Multiple Mating But Not Recombination Causes Quantitative Increase in Offspring Genetic Diversity for Varying Genetic Architectures
- UNCG Author/Contributor (non-UNCG co-authors, if there are any, appear on document)
- Roland C. Deutsch, Assistant Professor (Creator)
- Olav Rueppell, Associate Professor (Creator)
- Institution
- The University of North Carolina at Greensboro (UNCG )

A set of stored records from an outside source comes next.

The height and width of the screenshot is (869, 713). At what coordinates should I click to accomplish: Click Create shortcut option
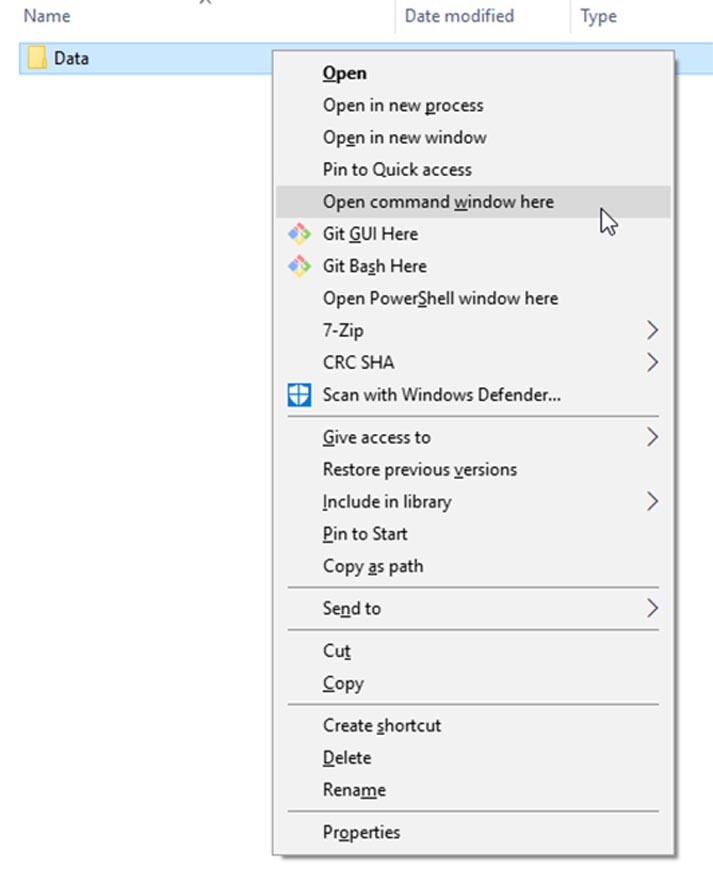pyautogui.click(x=381, y=726)
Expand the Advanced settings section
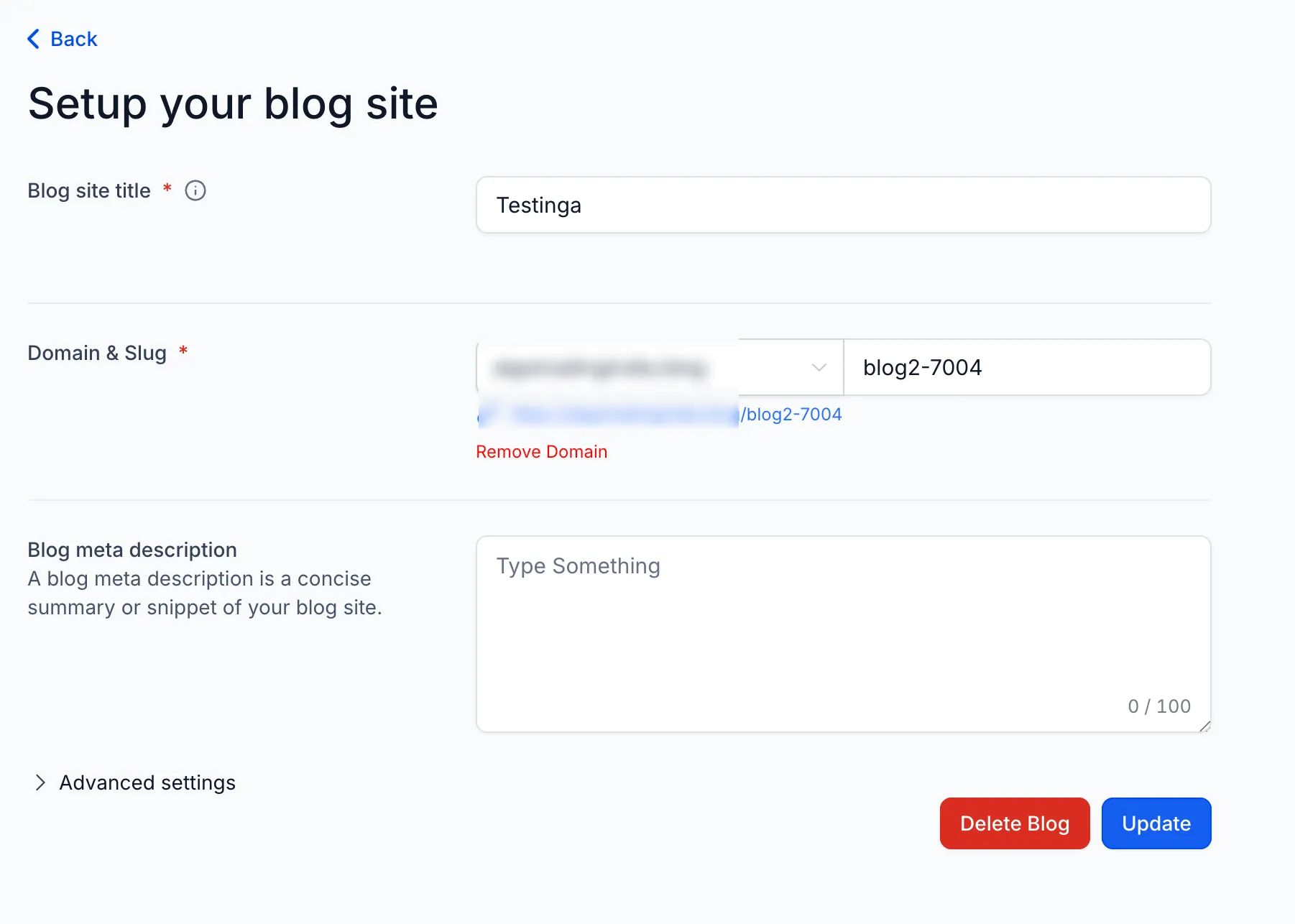The width and height of the screenshot is (1295, 924). [x=147, y=782]
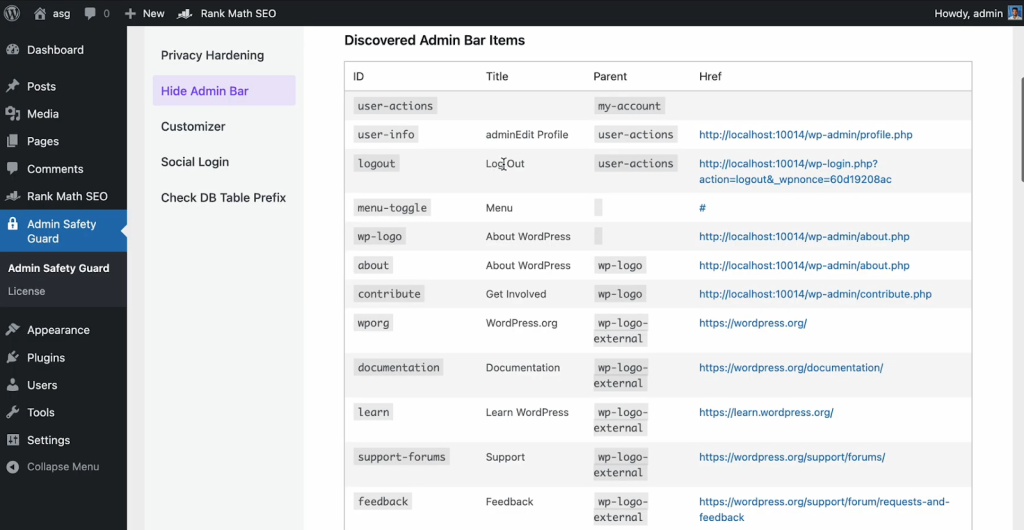Open the Settings sidebar menu
1024x530 pixels.
click(48, 440)
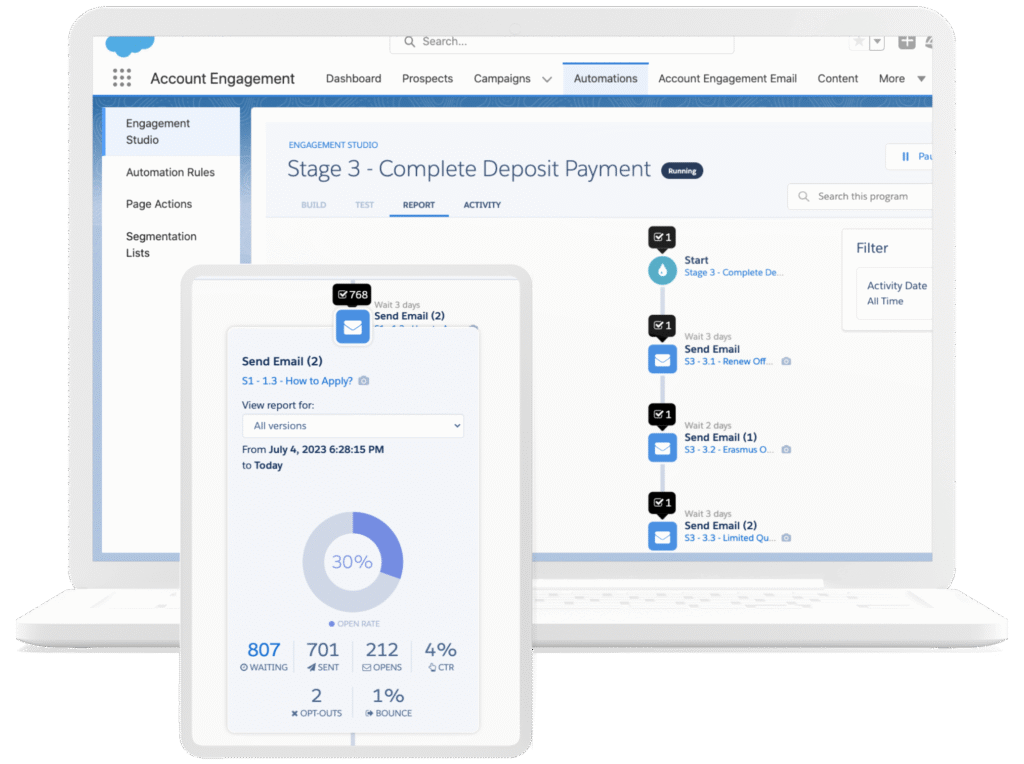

- Web Site: http://library.uncg.edu/
Abstract: Explaining the evolution of sex and recombination is particularly intriguing for some species of eusocial insects because
they display exceptionally high mating frequencies and genomic recombination rates. Explanations for both phenomena
are based on the notion that both increase colony genetic diversity, with demonstrated benefits for colony disease
resistance and division of labor. However, the relative contributions of mating number and recombination rate to colony
genetic diversity have never been simultaneously assessed. Our study simulates colonies, assuming different mating
numbers, recombination rates, and genetic architectures, to assess their worker genotypic diversity. The number of loci has
a strong negative effect on genotypic diversity when the allelic effects are inversely scaled to locus number. In contrast,
dominance, epistasis, lethal effects, or limiting the allelic diversity at each locus does not significantly affect the model
outcomes. Mating number increases colony genotypic variance and lowers variation among colonies with quickly
diminishing returns. Genomic recombination rate does not affect intra- and inter-colonial genotypic variance, regardless of
mating frequency and genetic architecture. Recombination slightly increases the genotypic range of colonies and more
strongly the number of workers with unique allele combinations across all loci. Overall, our study contradicts the argument
that the exceptionally high recombination rates cause a quantitative increase in offspring genotypic diversity across one
generation. Alternative explanations for the evolution of high recombination rates in social insects are therefore needed.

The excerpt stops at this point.